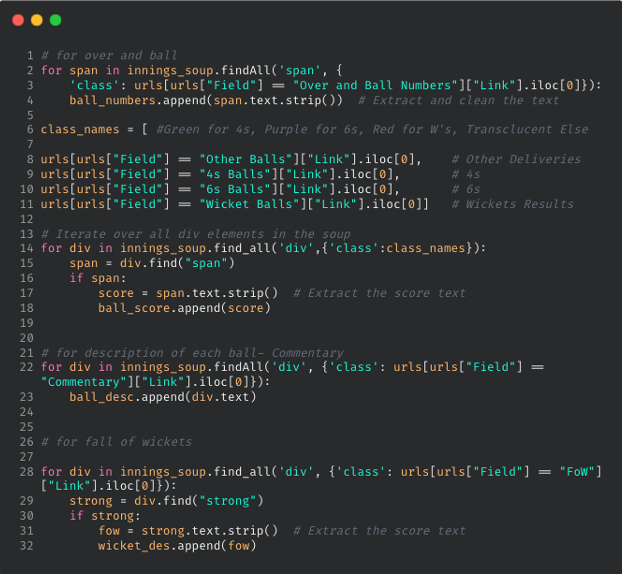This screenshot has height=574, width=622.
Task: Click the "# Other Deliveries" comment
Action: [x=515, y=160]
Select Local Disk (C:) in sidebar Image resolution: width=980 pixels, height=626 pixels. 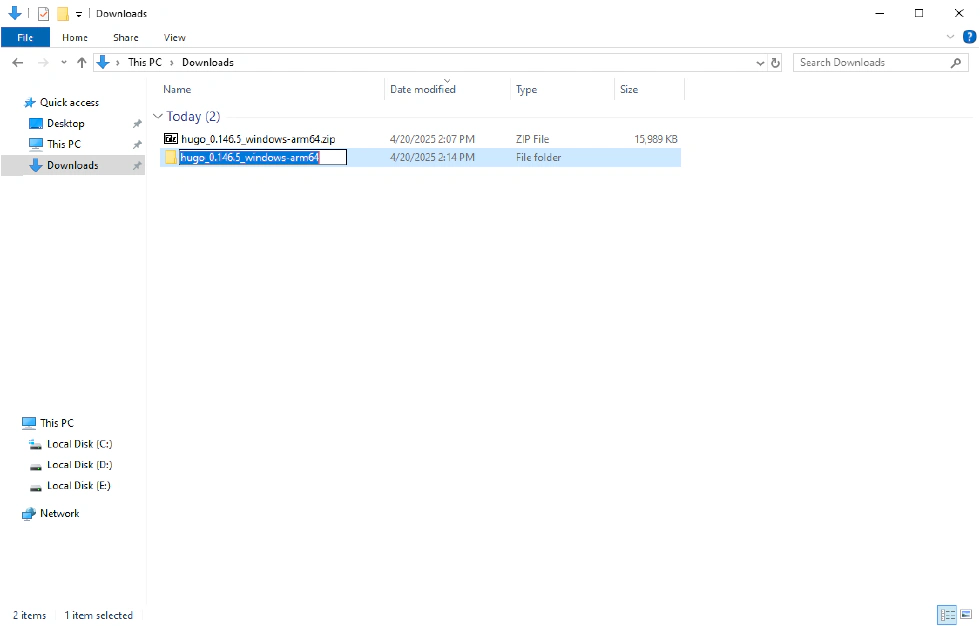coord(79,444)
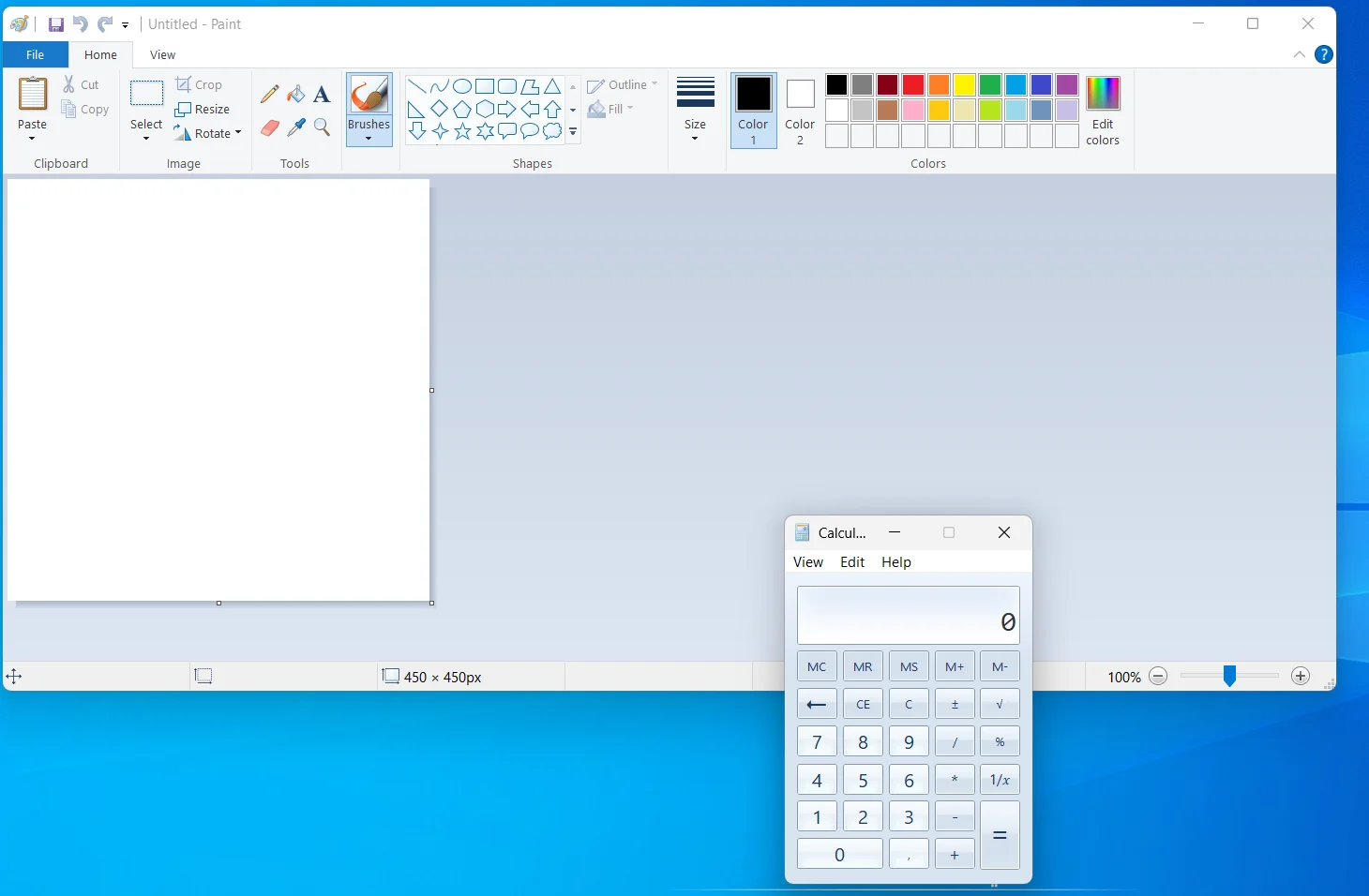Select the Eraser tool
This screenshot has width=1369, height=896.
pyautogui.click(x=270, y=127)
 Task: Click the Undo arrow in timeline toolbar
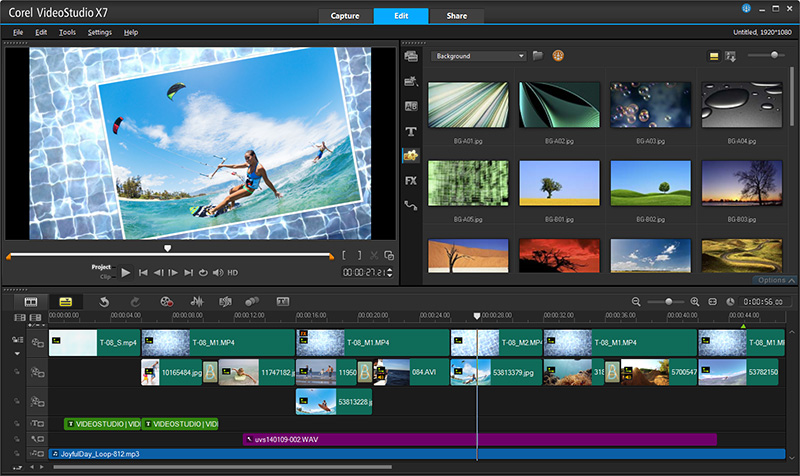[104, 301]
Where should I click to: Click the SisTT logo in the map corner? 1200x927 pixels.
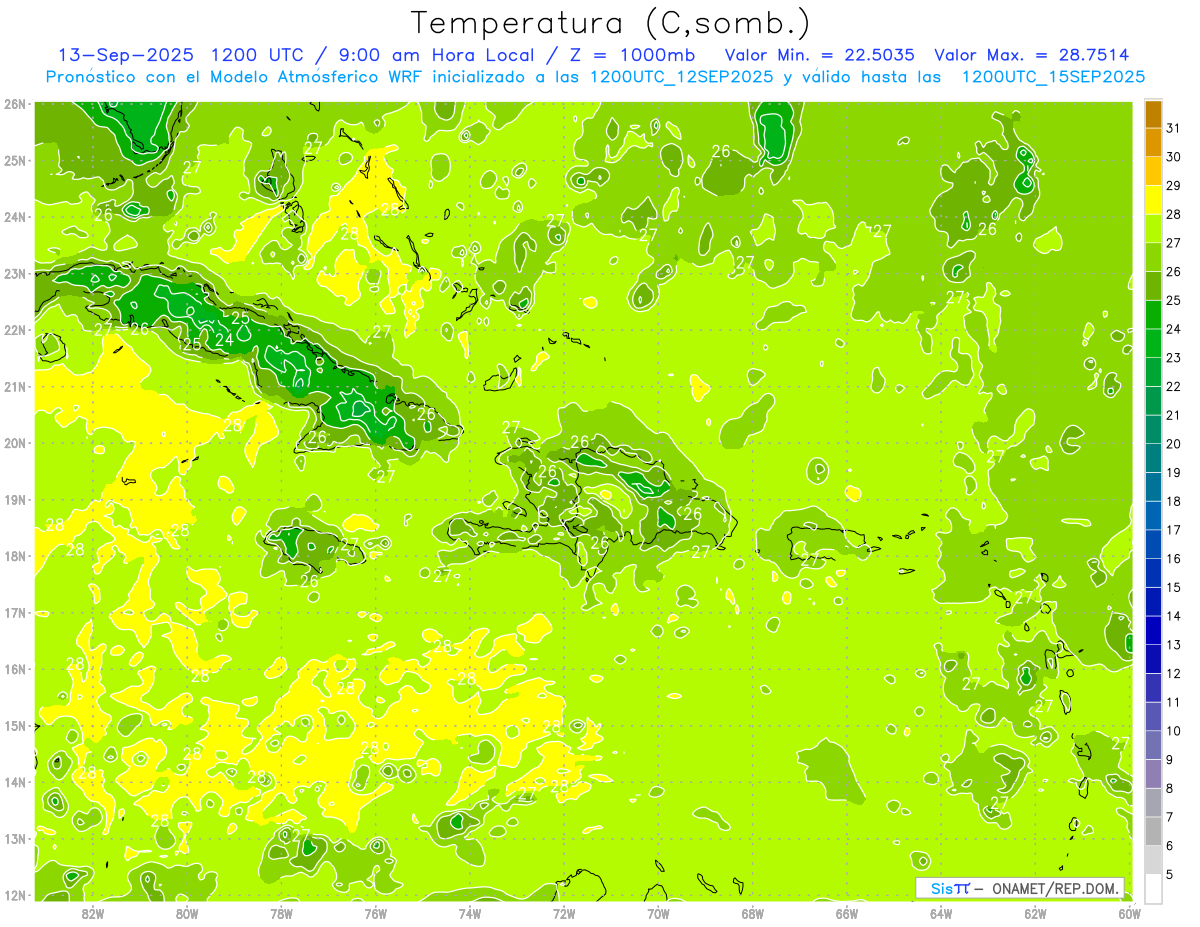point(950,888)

════════════════════

▶ Task goal: No pictures belong in the copy. Retype exactly, and only, the lines from the line containing "Where should I" through the last line of the data, both included.

▶ Result for this task:
Where should I click to: Click the SisTT logo in the map corner? 1200x927 pixels.
point(950,888)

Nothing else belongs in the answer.